If I could give advice to entrepreneurs that I wish someone had told me – Trust very few. Keep your circle small, strong and impenetrable.
Björn, you are pretty notorious for juggling a lot of musical projects at a time. What are your current projects, and what’s on the horizon for you musically? Do you have any advice for other musicians who might be reading this and struggling to “stay the course?”
B: Am I? No idea about that. I just like to keep busy and have been fortunate enough to know many creative souls that I can contribute to share creativity with.
Current active projects are: Ritual Death, Whoredom Rife , Behexen, Dark Sonority, Darvaza and a few more projects in the works. I don’t write music for all these projects, but contribute in one way or the other in all of them. Not sure I ever had a goal, I did and do it because I have to. Something in me demands it, if I don’t I’m dead, insane or worse. If I would say any goal it would be: To fuck their world and feed and inspire the fiery hearts I have been so lucky to come across out there.
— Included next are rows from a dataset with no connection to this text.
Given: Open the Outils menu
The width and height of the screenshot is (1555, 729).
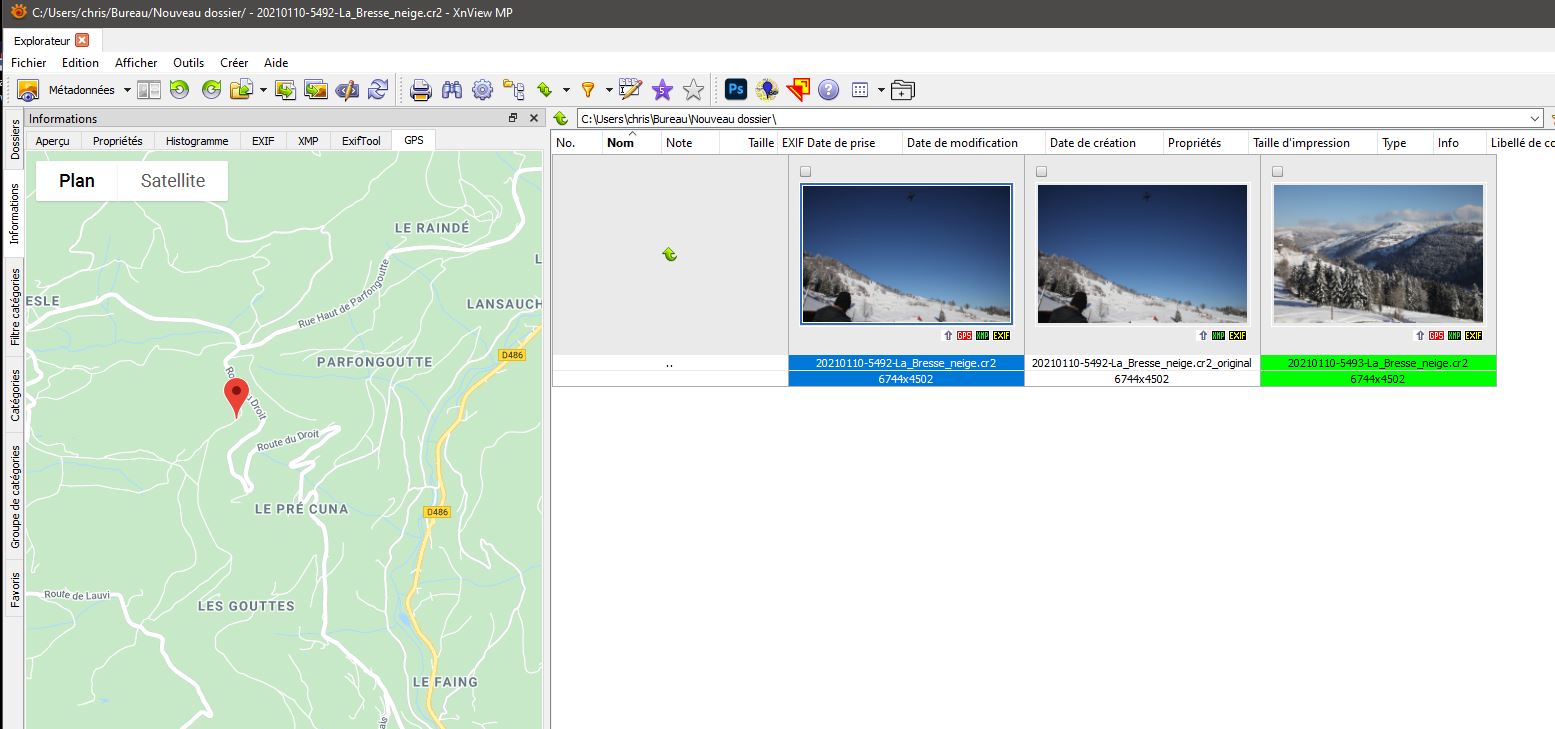Looking at the screenshot, I should 188,63.
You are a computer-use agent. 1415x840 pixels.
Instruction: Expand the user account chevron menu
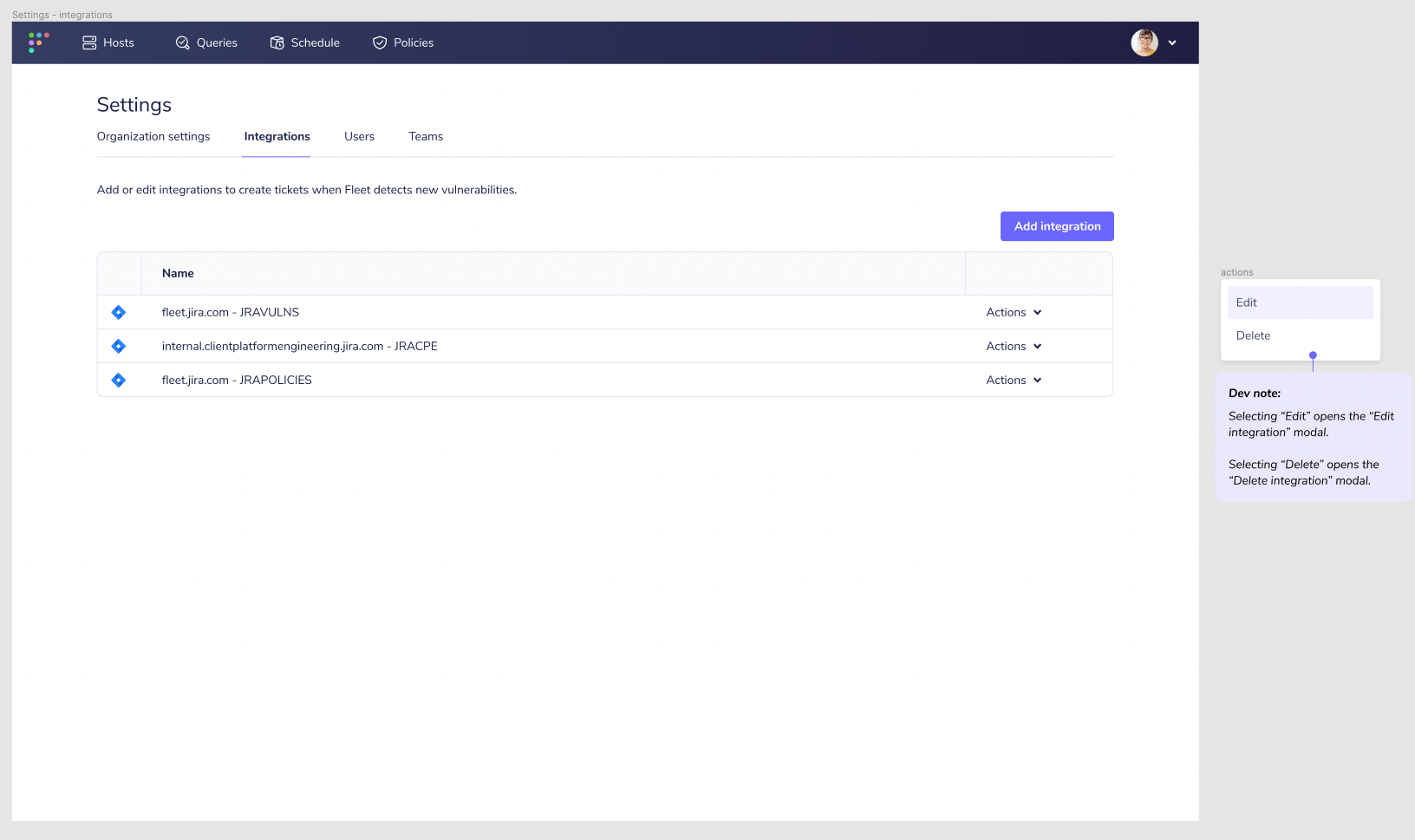[1172, 42]
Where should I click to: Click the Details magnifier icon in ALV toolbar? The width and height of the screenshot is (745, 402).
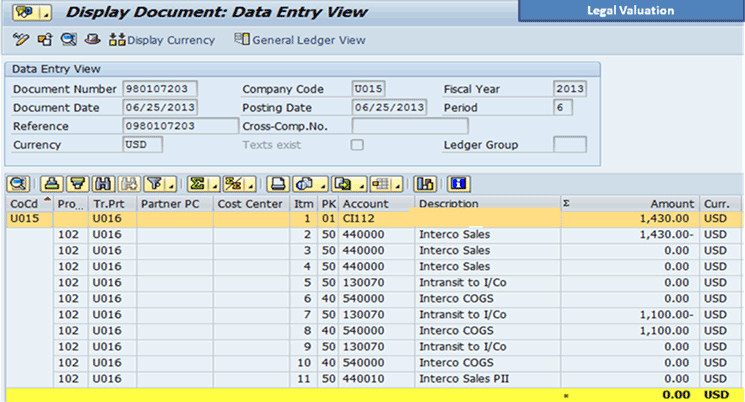tap(19, 184)
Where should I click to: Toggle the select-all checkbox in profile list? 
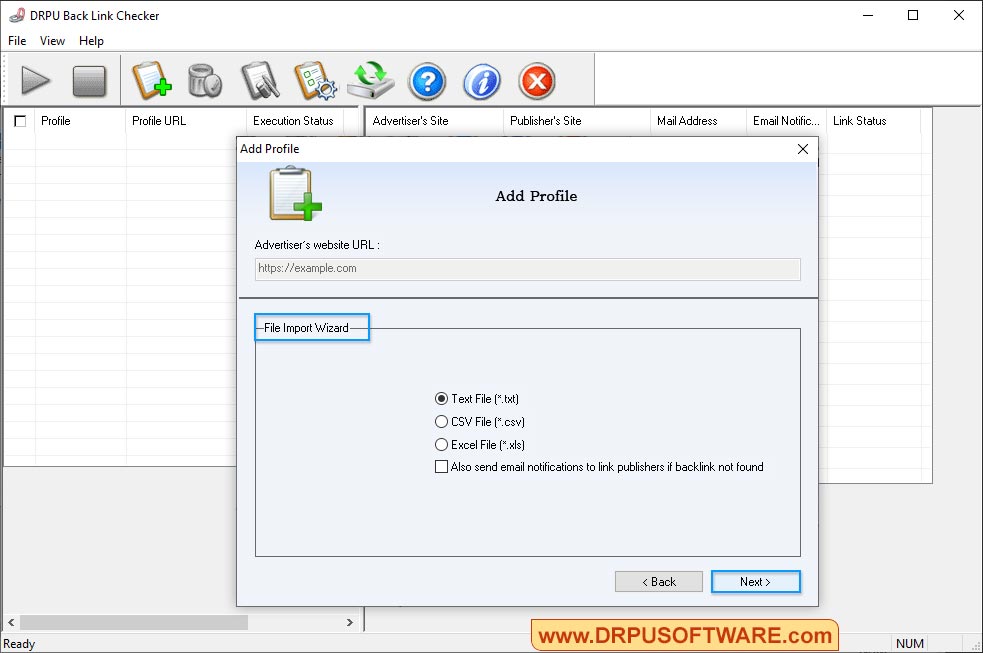[20, 120]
My only advice is to work, don’t let anyone tell you it can’t be done until you looked into it yourself. Don’t let anyone else take charge of your art. Find others that are willing to sacrifice as much as you. Be inspired, but don’t blatantly steal or rip off. Be with people that FEED your fire, not people trying to shine in the light of your own work or even worse: try to put it out or restrain it.
What’s your dream bike, if price was no factor?
B: Now Im gonna be boring: I have it. My Shovel is my forever bike. I had all these plans when I got it. But it won’t let me. Painted some stuff on it and thats it. I find it perfect. But. I also really want a Swedish long fork. Matt black, shovel engine and brown leather seat. Im a simple man.
S: My dream bike is the one that I am able to build from the ground up. I can see it in my head, all the little details. Hope I get to show you all someday.
Final section, as one usually does with these things, is yours. Shamelessly self-promote, let people know what’s going on, or throw down a few final words of wisdom.
B: For anyone that is interested in rad, sometimes slightly offensive and useful stuff check www.dcdstore.com. For riders, outlaws, off gridders , hoodlums, biker trash and other kings and queens of this world. We will keep on offering the things we want ourself and at some point start telling more from our adventures from the road.
Wisdom comes with age, remember that. And then remember that the more you learn you will def learn you don’t know shit. I realized that even more after getting an old Harley.
S: My final words are simple – Never settle for the back seat.